* _Task goal_:
Using the material below, set down only the line containing "Image resolution: width=636" and the lines after it, unchanged.

* _Entries supplied_:
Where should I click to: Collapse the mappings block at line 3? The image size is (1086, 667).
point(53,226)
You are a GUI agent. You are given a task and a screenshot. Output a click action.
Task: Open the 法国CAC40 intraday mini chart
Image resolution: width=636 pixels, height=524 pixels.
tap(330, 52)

* _Exercise solution_:
Image resolution: width=636 pixels, height=524 pixels.
tap(330, 52)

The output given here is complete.